DIRECTIONS FOR THIS TASK. Copy out the entries below word for word.

________

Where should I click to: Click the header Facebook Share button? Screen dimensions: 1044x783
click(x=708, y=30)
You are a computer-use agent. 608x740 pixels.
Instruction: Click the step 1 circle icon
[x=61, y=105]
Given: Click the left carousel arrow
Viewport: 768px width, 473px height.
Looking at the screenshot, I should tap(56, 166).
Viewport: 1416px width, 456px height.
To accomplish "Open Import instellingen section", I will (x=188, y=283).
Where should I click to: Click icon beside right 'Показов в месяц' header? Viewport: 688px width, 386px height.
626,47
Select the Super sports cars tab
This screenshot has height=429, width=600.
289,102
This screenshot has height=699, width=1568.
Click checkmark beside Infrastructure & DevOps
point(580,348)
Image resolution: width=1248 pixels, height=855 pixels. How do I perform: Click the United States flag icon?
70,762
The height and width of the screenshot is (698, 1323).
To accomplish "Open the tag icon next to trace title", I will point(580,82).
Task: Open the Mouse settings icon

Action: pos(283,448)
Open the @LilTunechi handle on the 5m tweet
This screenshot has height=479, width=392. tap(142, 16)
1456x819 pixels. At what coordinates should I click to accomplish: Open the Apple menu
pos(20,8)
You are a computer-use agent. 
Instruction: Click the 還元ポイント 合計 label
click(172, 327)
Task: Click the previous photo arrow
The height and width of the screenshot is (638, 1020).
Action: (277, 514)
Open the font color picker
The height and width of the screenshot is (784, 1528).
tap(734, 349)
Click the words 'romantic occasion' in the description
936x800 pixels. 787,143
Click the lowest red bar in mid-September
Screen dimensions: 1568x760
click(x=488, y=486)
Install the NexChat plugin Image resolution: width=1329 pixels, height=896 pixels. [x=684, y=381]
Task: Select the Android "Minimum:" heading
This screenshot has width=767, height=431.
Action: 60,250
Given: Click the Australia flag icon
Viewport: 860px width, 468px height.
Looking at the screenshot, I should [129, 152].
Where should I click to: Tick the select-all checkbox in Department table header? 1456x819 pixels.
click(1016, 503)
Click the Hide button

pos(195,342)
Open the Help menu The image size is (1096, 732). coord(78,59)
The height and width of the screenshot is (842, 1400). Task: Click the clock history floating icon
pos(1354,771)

________

SOLUTION.
Where should I click to: Click the header Facebook Share button? Screen dimensions: 1044x783
click(x=708, y=30)
You are a computer-use agent. 608x740 pixels.
Instruction: Click the step 1 circle icon
[x=61, y=105]
Given: Click the left carousel arrow
Viewport: 768px width, 473px height.
Looking at the screenshot, I should tap(56, 166).
Viewport: 1416px width, 456px height.
To accomplish "Open Import instellingen section", I will (x=188, y=283).
Where should I click to: Click icon beside right 'Показов в месяц' header? Viewport: 688px width, 386px height.
626,47
Select the Super sports cars tab
This screenshot has height=429, width=600.
289,102
This screenshot has height=699, width=1568.
Click checkmark beside Infrastructure & DevOps
point(580,348)
Image resolution: width=1248 pixels, height=855 pixels. How do I perform: Click the United States flag icon?
70,762
The height and width of the screenshot is (698, 1323).
To accomplish "Open the tag icon next to trace title", I will point(580,82).
Task: Open the Mouse settings icon

Action: pos(283,448)
Open the @LilTunechi handle on the 5m tweet
This screenshot has height=479, width=392. tap(142, 16)
1456x819 pixels. At what coordinates should I click to accomplish: Open the Apple menu
pos(20,8)
You are a computer-use agent. 
Instruction: Click the 還元ポイント 合計 label
click(172, 327)
Task: Click the previous photo arrow
The height and width of the screenshot is (638, 1020).
Action: (277, 514)
Open the font color picker
The height and width of the screenshot is (784, 1528).
tap(734, 349)
Click the words 'romantic occasion' in the description
936x800 pixels. 787,143
Click the lowest red bar in mid-September
Screen dimensions: 1568x760
click(x=488, y=486)
Install the NexChat plugin Image resolution: width=1329 pixels, height=896 pixels. [x=684, y=381]
Task: Select the Android "Minimum:" heading
This screenshot has width=767, height=431.
Action: 60,250
Given: Click the Australia flag icon
Viewport: 860px width, 468px height.
Looking at the screenshot, I should [129, 152].
Where should I click to: Tick the select-all checkbox in Department table header? 1456x819 pixels.
click(1016, 503)
Click the Hide button

pos(195,342)
Open the Help menu The image size is (1096, 732). coord(78,59)
The height and width of the screenshot is (842, 1400). Task: Click the clock history floating icon
pos(1354,771)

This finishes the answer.